Barney: I would say it’s synth pop meets more pop. It’s one of our more empty, sparse tracks. It’s kind of pop-y, synth-y, dance-y, euphoric, grunge-y, tickly, these were the first bunch of words that came into my head.

Michael: Through the process of writing it we figured out what it should sound like.

Sam: I feel like the words you just referred to are probably actually accurate to what we were attempting.

Michael: Of course, these were the words that someone with an English degree rather than a Music degree might say. We might struggle.

Watch: “Let Go” – The Island Club

[youtube=https://youtu.be/sIeHQhoV6Vw?t=0s]

What was the inspiration behind the video for “Let Go”?

Michael: We almost made it up as we went on. We had this idea that we wanted it to be very colourful and psychedelic so we got one of our friends to shoot it.

Sam: A girl called Martina, I guess her brand name is Ginger Dope, and she does a lot of out there, psych-y, overlay, film-y stuff and I’ve watched a ton of her videos and I love it. And we just let her do whatever she wanted with it. We wanted it to be kind of trippy, almost like a big clash towards the song, we wanted to do something a bit different with it and the results we got were really, really cool.

Michael: We almost wanted it to be like abstract art. You can’t make out who the subjects were in it, it’s just so blurry and colourful.

Your artwork for “Paper Kiss”/“Sober” is pretty different to that of “Let Go”. How do you go about choosing these?

Sam: We usually find artists we really like. We basically like finding cool people to work with and then using their influences and crossing that over.

Julien: If we find an artist that we really like, then we assume that their artistic ideas when they hear the music will be sort of in the right direction. So we’re just gonna let them listen to the song and if they have ideas, they’ll show us. That’s definitely what happened with Olivia Savage, she just went straight in. She heard the song and she just came back fairly quickly with an idea and we all loved it.

Sam: I said to her that I’d like to see a scene in space and then she created this really cool galaxy swimming pool thing, she was really, really, fun to work with actually.

"Sober" - The Island Club
“Sober” – The Island Club

"Paper Kiss" - The Island Club
“Paper Kiss” – The Island Club

So you don’t have one specific artists you work with for all of them, it’s just random?

Michael: Well, like Julien and everyone said, we like working with different people. But with the artwork Olivia did for “Let Go,” I think it gave the whole song and release a really strong image and I think we’re definitely keen to work with her again because she just absolutely smashed it and we got a lot of compliments for that artwork. All credit to her, she was great.

Sam: At the same time, it’s because at this point we’re just releasing essentially taster tracks and these two releases that we’ve done, for “Paper Kiss” and “Let Go,” are musically quite different. And if the next thing is different it might be appropriate to go with someone else and keep changing it up and trying to feed as much different content as possible to keep it interesting and fun. At this point we’re quite free to experiment and find a pattern we want to sit into. Olivia was great, I thought she was amazing, but you never know we might find someone else who might do something a bit different, it might be fun for us.

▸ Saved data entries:

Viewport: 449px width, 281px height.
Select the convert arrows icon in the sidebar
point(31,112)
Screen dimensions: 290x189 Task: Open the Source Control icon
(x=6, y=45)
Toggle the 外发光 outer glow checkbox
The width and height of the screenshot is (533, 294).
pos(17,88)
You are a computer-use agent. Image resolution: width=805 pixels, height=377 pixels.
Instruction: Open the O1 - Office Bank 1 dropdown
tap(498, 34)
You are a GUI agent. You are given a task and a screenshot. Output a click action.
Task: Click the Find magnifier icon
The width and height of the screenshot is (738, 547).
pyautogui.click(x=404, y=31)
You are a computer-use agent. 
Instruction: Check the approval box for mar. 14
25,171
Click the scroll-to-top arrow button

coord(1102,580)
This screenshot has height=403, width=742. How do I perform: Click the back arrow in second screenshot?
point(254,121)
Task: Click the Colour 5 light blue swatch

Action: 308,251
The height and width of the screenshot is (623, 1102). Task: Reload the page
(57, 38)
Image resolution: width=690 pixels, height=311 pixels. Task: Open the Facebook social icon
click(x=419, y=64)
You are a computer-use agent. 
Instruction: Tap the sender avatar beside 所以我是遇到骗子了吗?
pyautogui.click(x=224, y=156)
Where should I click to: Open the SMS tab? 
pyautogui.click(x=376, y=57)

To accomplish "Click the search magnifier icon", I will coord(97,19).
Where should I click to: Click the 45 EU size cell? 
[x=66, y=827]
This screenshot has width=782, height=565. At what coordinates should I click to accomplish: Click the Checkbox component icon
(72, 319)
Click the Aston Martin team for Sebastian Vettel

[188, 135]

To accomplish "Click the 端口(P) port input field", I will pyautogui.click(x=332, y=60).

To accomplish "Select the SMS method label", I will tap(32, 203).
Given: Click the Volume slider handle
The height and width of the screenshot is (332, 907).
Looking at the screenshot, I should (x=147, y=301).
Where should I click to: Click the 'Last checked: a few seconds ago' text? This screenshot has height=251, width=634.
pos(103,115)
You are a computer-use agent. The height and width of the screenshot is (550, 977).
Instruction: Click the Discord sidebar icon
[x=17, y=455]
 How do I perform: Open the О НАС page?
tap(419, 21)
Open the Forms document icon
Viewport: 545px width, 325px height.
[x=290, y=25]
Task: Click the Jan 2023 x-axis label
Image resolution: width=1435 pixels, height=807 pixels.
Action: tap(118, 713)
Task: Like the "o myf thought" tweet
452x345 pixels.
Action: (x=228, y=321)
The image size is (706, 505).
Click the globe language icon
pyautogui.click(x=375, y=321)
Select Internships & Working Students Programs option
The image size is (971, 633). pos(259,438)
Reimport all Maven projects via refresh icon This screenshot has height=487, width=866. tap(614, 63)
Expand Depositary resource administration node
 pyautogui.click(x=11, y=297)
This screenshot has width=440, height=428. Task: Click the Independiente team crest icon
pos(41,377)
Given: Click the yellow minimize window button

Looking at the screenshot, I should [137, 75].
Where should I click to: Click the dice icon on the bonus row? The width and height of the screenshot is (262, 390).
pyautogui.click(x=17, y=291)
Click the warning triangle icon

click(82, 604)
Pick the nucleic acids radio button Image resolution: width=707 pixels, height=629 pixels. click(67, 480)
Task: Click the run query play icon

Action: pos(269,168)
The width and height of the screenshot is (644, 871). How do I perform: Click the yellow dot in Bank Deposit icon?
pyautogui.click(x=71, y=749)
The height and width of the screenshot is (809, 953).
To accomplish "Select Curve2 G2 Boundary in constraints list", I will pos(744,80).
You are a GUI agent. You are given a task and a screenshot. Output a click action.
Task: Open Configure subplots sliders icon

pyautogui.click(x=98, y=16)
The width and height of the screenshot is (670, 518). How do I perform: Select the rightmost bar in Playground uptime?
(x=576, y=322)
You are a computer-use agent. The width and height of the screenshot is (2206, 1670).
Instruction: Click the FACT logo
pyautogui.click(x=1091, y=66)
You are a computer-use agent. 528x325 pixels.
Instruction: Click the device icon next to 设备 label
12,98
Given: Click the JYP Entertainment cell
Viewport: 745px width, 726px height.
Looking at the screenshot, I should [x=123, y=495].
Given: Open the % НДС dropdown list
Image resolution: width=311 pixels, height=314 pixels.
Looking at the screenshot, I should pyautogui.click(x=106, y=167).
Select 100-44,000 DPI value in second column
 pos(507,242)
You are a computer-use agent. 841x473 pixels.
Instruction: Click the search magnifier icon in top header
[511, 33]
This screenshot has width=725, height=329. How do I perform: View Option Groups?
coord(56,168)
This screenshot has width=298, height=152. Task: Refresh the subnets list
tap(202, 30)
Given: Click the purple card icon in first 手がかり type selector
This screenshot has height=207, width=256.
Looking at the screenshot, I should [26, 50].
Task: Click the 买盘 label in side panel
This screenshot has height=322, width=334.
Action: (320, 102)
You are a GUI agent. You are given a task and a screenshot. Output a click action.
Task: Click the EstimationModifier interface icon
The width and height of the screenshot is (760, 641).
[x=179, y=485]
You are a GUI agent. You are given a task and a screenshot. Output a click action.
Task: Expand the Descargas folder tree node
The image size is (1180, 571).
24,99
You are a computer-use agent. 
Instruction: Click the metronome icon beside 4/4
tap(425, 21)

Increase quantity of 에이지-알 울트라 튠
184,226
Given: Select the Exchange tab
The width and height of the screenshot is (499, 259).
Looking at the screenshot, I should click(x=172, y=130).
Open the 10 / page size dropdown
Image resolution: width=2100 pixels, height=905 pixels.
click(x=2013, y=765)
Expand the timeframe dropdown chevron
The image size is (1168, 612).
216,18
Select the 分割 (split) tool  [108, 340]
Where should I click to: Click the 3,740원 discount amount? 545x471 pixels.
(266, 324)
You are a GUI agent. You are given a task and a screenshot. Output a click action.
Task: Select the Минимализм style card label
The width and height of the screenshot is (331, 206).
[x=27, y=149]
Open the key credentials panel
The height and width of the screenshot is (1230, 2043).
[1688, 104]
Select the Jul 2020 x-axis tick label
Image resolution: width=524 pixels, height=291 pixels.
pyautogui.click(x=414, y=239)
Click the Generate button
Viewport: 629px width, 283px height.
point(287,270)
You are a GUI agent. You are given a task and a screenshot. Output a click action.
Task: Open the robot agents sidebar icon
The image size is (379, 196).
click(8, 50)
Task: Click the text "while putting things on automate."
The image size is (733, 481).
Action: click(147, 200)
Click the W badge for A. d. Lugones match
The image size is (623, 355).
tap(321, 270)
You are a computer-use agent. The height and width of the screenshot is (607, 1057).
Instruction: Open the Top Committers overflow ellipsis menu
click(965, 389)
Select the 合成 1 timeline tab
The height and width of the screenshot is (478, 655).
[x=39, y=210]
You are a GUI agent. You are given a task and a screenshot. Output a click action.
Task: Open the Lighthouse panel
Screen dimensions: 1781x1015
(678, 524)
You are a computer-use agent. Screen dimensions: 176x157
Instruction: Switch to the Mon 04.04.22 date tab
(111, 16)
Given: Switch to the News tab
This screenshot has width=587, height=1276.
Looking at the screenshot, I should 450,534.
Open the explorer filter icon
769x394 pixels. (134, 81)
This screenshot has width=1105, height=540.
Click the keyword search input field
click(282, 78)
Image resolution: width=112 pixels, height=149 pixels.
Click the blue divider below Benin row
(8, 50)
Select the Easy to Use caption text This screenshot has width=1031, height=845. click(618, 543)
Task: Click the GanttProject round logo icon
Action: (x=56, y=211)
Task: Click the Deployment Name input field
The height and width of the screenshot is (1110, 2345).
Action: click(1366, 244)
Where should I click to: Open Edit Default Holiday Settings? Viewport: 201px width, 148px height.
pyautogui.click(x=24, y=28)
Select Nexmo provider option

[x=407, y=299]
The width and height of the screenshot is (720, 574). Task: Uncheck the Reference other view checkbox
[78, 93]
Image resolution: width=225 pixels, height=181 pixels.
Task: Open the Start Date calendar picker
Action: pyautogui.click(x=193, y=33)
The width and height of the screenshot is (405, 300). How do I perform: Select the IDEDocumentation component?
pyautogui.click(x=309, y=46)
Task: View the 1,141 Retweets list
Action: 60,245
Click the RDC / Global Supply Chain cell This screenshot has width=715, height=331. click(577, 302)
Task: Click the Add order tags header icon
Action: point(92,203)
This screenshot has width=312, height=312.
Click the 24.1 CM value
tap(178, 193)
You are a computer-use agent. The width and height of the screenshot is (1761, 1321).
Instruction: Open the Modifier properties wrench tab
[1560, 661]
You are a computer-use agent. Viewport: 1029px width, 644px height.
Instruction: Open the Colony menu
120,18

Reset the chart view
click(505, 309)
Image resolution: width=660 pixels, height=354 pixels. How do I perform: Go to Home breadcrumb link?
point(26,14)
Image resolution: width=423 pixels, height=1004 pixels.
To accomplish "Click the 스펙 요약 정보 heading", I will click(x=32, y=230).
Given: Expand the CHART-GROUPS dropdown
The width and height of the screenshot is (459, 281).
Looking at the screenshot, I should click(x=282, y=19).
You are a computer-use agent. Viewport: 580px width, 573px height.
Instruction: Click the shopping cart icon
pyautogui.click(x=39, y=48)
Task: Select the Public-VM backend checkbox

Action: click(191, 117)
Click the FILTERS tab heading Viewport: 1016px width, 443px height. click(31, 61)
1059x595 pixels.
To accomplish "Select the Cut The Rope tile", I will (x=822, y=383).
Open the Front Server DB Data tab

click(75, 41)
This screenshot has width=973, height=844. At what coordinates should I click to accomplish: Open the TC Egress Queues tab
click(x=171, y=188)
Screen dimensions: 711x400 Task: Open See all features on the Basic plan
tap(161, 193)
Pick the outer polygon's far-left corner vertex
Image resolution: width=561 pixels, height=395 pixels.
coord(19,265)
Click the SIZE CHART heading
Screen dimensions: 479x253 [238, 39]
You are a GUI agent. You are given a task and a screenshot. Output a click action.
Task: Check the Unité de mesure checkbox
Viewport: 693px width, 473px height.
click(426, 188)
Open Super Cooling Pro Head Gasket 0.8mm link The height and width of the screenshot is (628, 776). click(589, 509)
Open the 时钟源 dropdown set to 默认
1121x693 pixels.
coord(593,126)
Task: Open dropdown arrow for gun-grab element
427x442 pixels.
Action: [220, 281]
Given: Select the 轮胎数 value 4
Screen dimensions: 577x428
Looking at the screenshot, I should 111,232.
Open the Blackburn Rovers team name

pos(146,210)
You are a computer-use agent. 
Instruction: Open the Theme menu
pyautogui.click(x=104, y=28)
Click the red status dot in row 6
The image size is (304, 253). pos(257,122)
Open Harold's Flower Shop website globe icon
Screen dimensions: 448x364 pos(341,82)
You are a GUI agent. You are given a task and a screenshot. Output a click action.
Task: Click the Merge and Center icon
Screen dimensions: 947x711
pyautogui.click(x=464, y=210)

▸ WRITTEN INSTRUCTION: Pick up the interview with The Island Club above from the point where it stops.

▸ SOLVED PROBLEM:
About what you said of everything being quite different - if each song is different from the next - what do you think is the one thread that unites each of those pieces to make them a The Island Club song?

Julien: I think one of the main things is that we all enjoy it. If we are all feeling it and liking it, and we feel like it’s in the same world, what we think that makes good music  – if all boxes are checked that’s the music we should be writing.

Barney: If you want genres, I would say – they seem to have a common thread of danciness with touches of psychedelia.

Sam: A mixed bag of indie, synth, pop, rock, it can bounce between a few – more one way or more the other – but it sort of sits in a middle ground between all of them.

Michael: We definitely like sounds that make you feel something.

The Island Club
The Island Club

Paper Kiss,” “Sober,” and “Let Go” are really good songs, and they leave us wanting much more. Could you tell us what’s next for you?

Sam: We’re about to go into a heavy writing period, four of us just finished BIMM, we were so caught up in getting the degree out of the way we haven’t had the chance to write properly now for a couple of months. So we’re just doing the last couple of shows and then we’ll spend the next couple months writing as much as we possibly can. We’re really excited to release more music, but we’ve always said to each other we’re going to release something properly when we know it’s ready for the world to hear it, I don’t think we’d ever want to rush that period. And I think, we hope, that anyone that is really enjoying the music is happy to wait a little bit longer at the very least because we think the next set of stuff will be really exciting and even better than what we’ve already done.

Despite being a new band, you have received extensive praise for the songs you’ve released. Was there one moment which you considered has marked your career so far?

Sam: I think a big moment for us was actually when we got to play a venue called KOKO in London, that was a moment when we realised a lot was picking up. We must have played to about 800 people. We can start playing these kinds of shows now. And also seeing the response to “Let Go” on Spotify – I think it’s sitting around 750,000 plays, which for us is huge. We listen to a lot of bands that are massive and don’t get that kind of response, so I think that was kind of a big moment as well when we started to see the numbers going up very quickly out of nowhere.

Michael: Since we released Paper Kiss, which was September last year so it hasn’t even been a year, it’s been like go go go. It’s been a pretty mental rollercoaster to say the least. We’ve had some wicked high moments and some kind of low moments. We went to France last year to play a festival in the south of France which was amazing. All the experiences drive us to work harder and write better songs and just go for it. It gives us that determination that bands need to get to the best that they can be because we want to strive for the best.

So you have a couple of shows coming up - can you describe what your live show is like?

Michael: Wicked. Wicked, wicked.

David: We like to make sure that sonically it’s as full and as big as it can be, that’s something we really focus on to really push the sound. You as an audience are hearing the songs exactly how we want you to hear them, and we want to keep it exciting like that.

Sam: I think we want people to go away thinking that they’ve had this huge experience and I think that, as we progress as a band, we’re looking forward to taking more control of the live show and adding way more visual elements to it, like really going for it. For us at this point we want the music to be a massive experience to anyone watching it.

You are on the rise now - how would you introduce The Island Club to someone who has never heard of you?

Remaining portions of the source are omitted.